Top of Record set

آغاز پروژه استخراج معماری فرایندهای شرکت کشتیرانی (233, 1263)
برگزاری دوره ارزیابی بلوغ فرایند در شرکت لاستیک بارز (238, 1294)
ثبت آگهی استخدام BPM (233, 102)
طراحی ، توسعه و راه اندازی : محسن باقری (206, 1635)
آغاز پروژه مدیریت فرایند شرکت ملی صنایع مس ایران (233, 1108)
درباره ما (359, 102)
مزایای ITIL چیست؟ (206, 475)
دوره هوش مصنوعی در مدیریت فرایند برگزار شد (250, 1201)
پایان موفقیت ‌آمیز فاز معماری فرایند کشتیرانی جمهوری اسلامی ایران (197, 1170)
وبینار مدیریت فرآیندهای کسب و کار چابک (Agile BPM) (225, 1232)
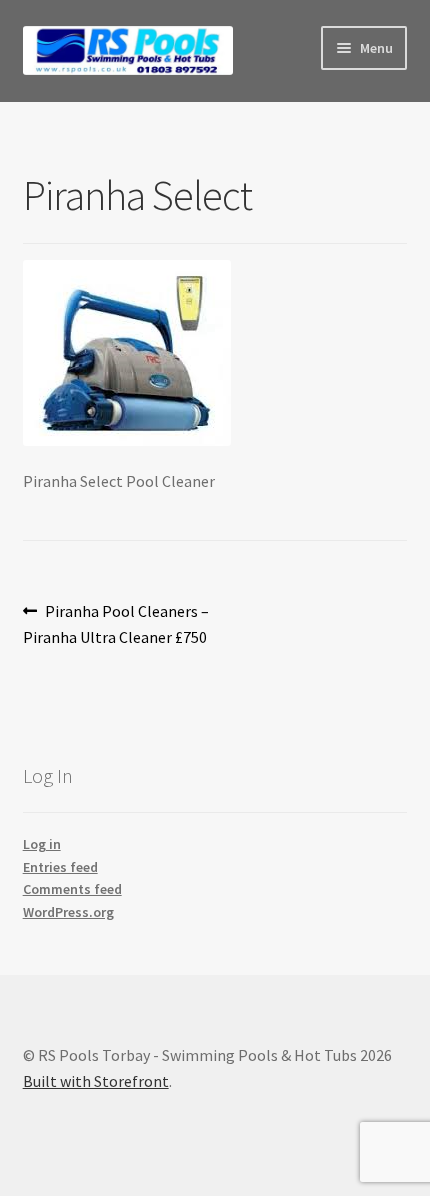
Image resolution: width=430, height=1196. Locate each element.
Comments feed (72, 889)
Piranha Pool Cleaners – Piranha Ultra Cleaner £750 (116, 623)
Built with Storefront (96, 1081)
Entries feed (60, 867)
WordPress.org (68, 912)
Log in (42, 844)
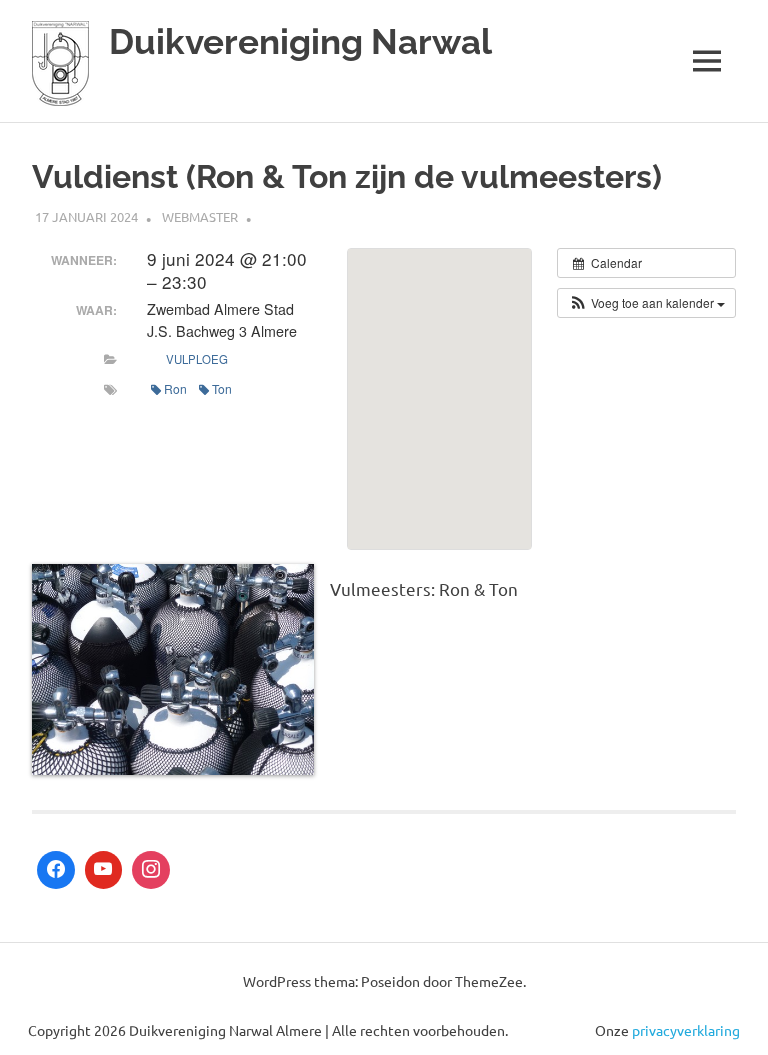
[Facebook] (56, 870)
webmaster (200, 216)
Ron (175, 388)
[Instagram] (151, 870)
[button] (646, 303)
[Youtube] (104, 870)
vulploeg (195, 359)
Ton (222, 388)
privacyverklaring (686, 1030)
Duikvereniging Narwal (300, 41)
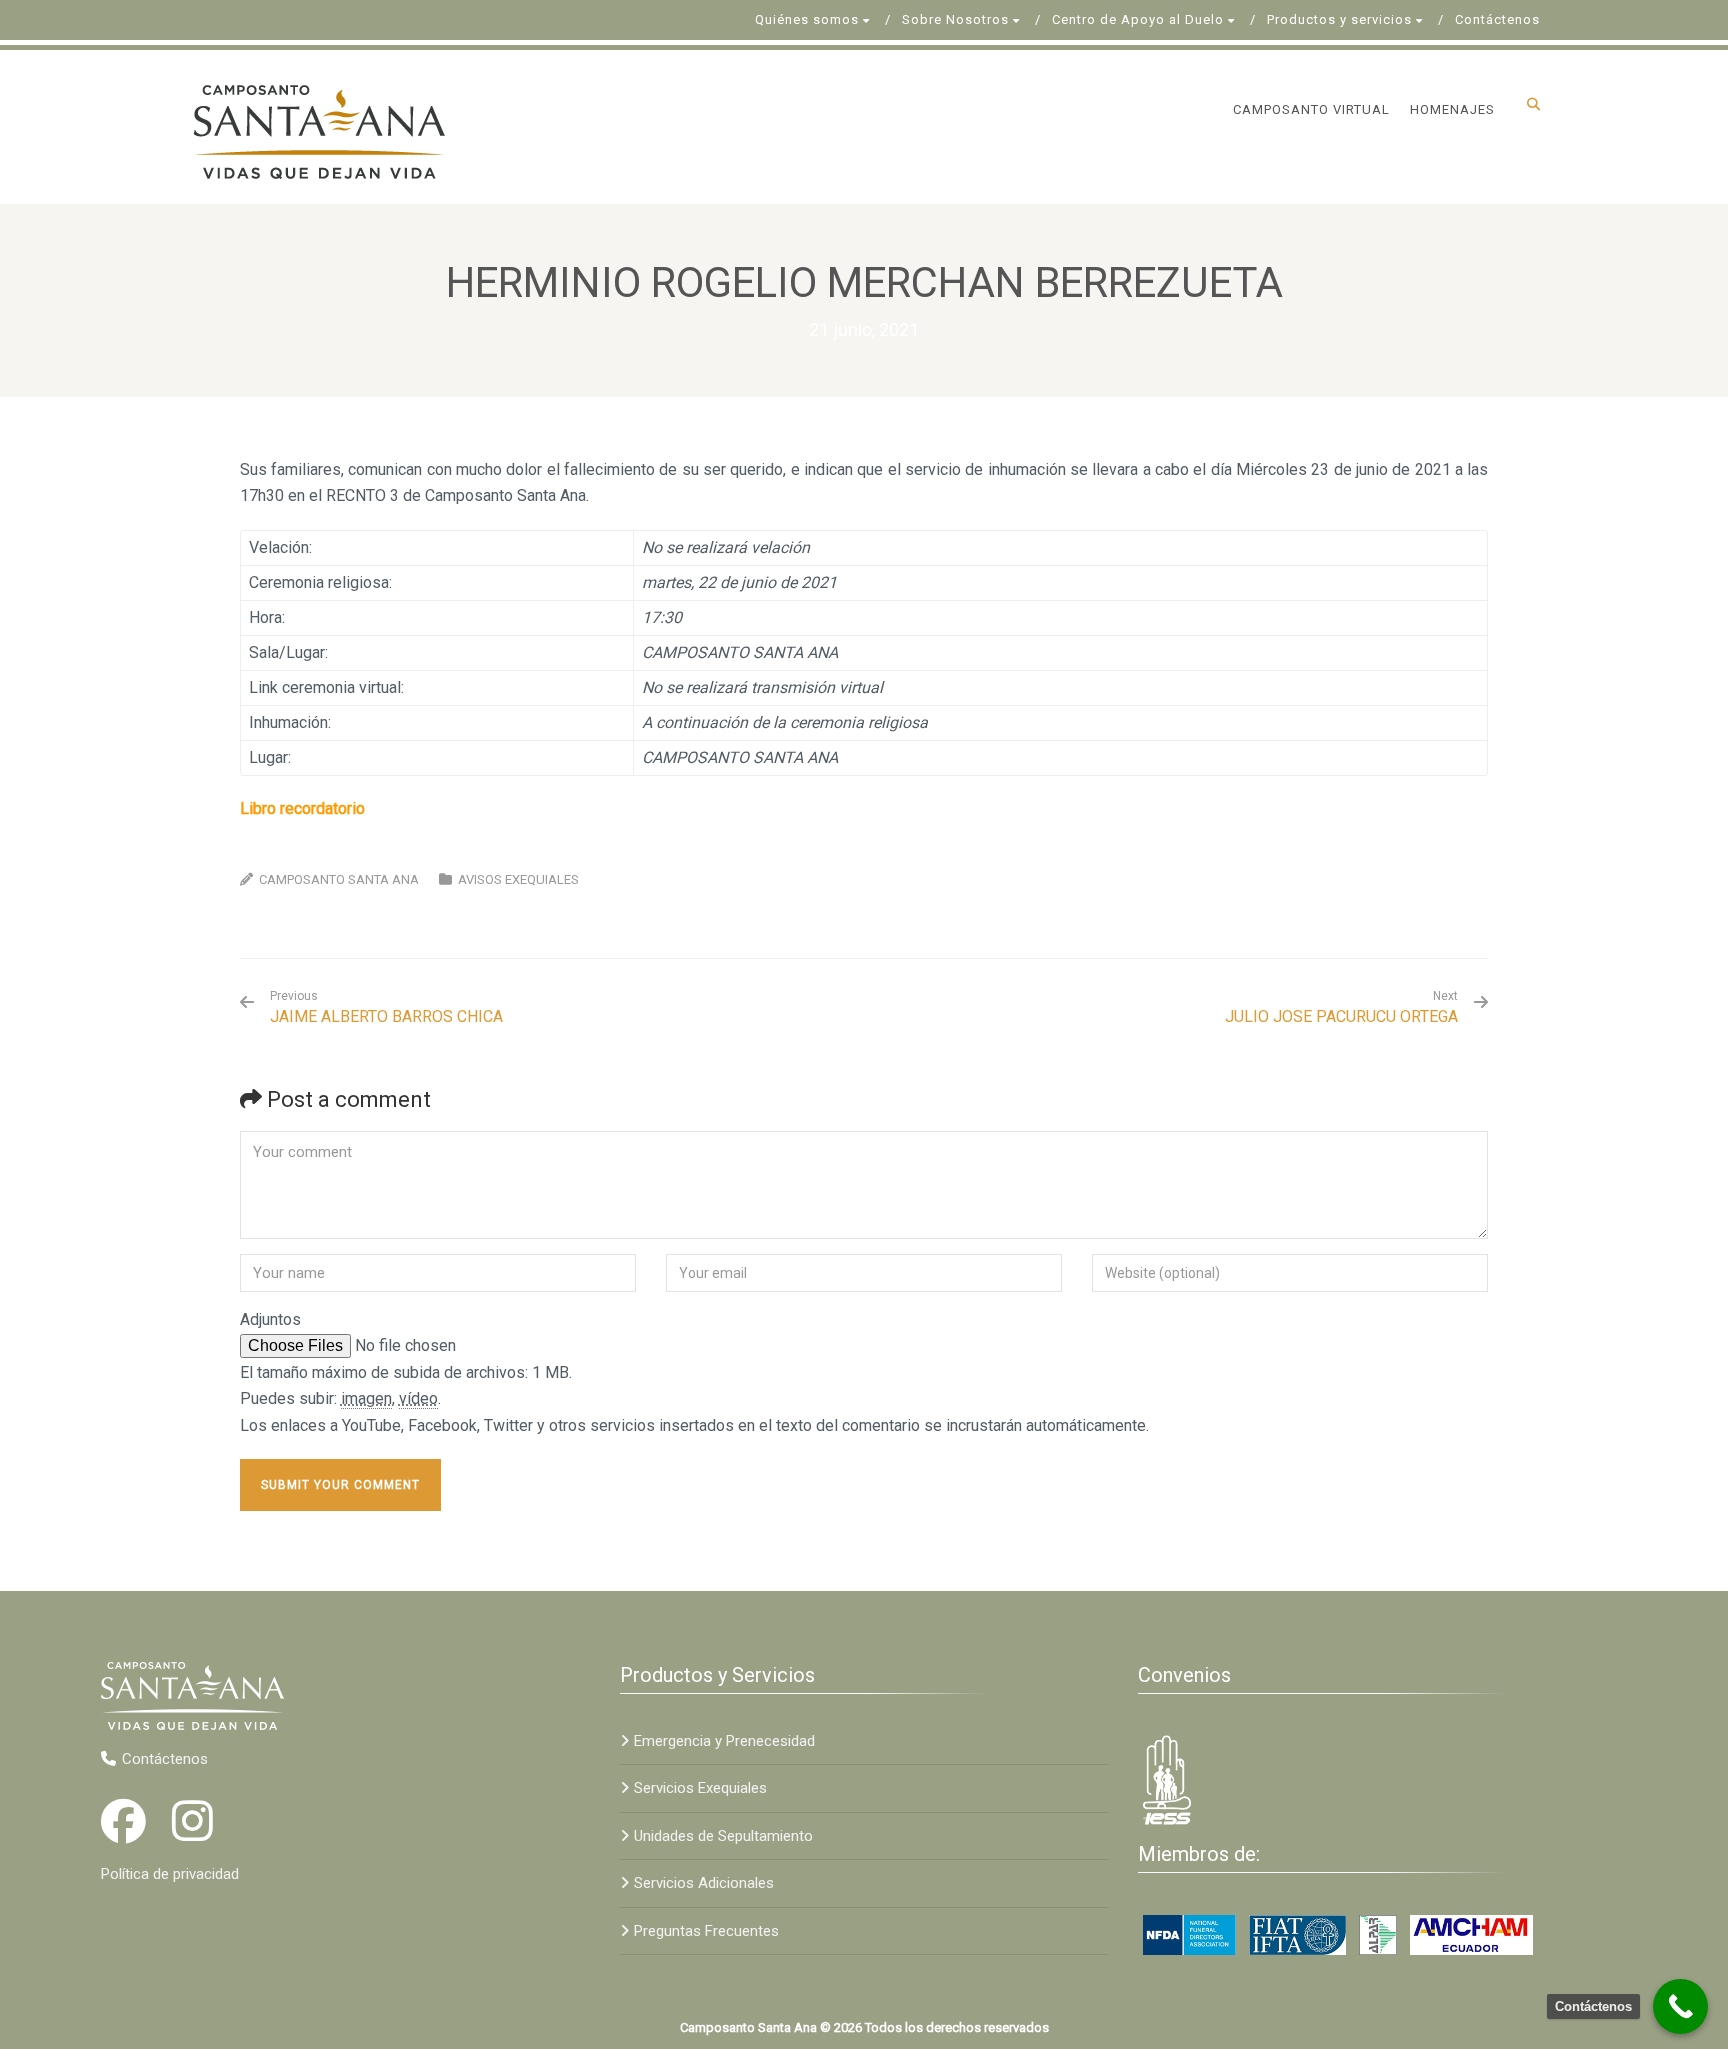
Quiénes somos (807, 19)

Bottom of Record set

■ Task goal ■
Repeat each entry precisely as it appears. Leave the pictures out.

■ Final answer ■
آغاز پروژه استخراج معماری فرایندهای شرکت کشتیرانی (233, 1263)
برگزاری دوره ارزیابی بلوغ فرایند در شرکت لاستیک بارز (238, 1294)
ثبت آگهی استخدام BPM (233, 102)
طراحی ، توسعه و راه اندازی : محسن باقری (206, 1635)
آغاز پروژه مدیریت فرایند شرکت ملی صنایع مس ایران (233, 1108)
درباره ما (359, 102)
مزایای ITIL چیست؟ (206, 475)
دوره هوش مصنوعی در مدیریت فرایند برگزار شد (250, 1201)
پایان موفقیت ‌آمیز فاز معماری فرایند کشتیرانی جمهوری اسلامی ایران (197, 1170)
وبینار مدیریت فرآیندهای کسب و کار چابک (Agile BPM) (225, 1232)
Image resolution: width=430, height=1196. Locate each element.
Comments feed (72, 889)
Piranha Pool Cleaners – Piranha Ultra Cleaner £750 (116, 623)
Built with Storefront (96, 1081)
Entries feed (60, 867)
WordPress.org (68, 912)
Log in (42, 844)
[Facebook] (56, 870)
webmaster (200, 216)
Ron (175, 388)
[Instagram] (151, 870)
[button] (646, 303)
[Youtube] (104, 870)
vulploeg (195, 359)
Ton (222, 388)
privacyverklaring (686, 1030)
Duikvereniging Narwal (300, 41)
Quiénes somos (807, 19)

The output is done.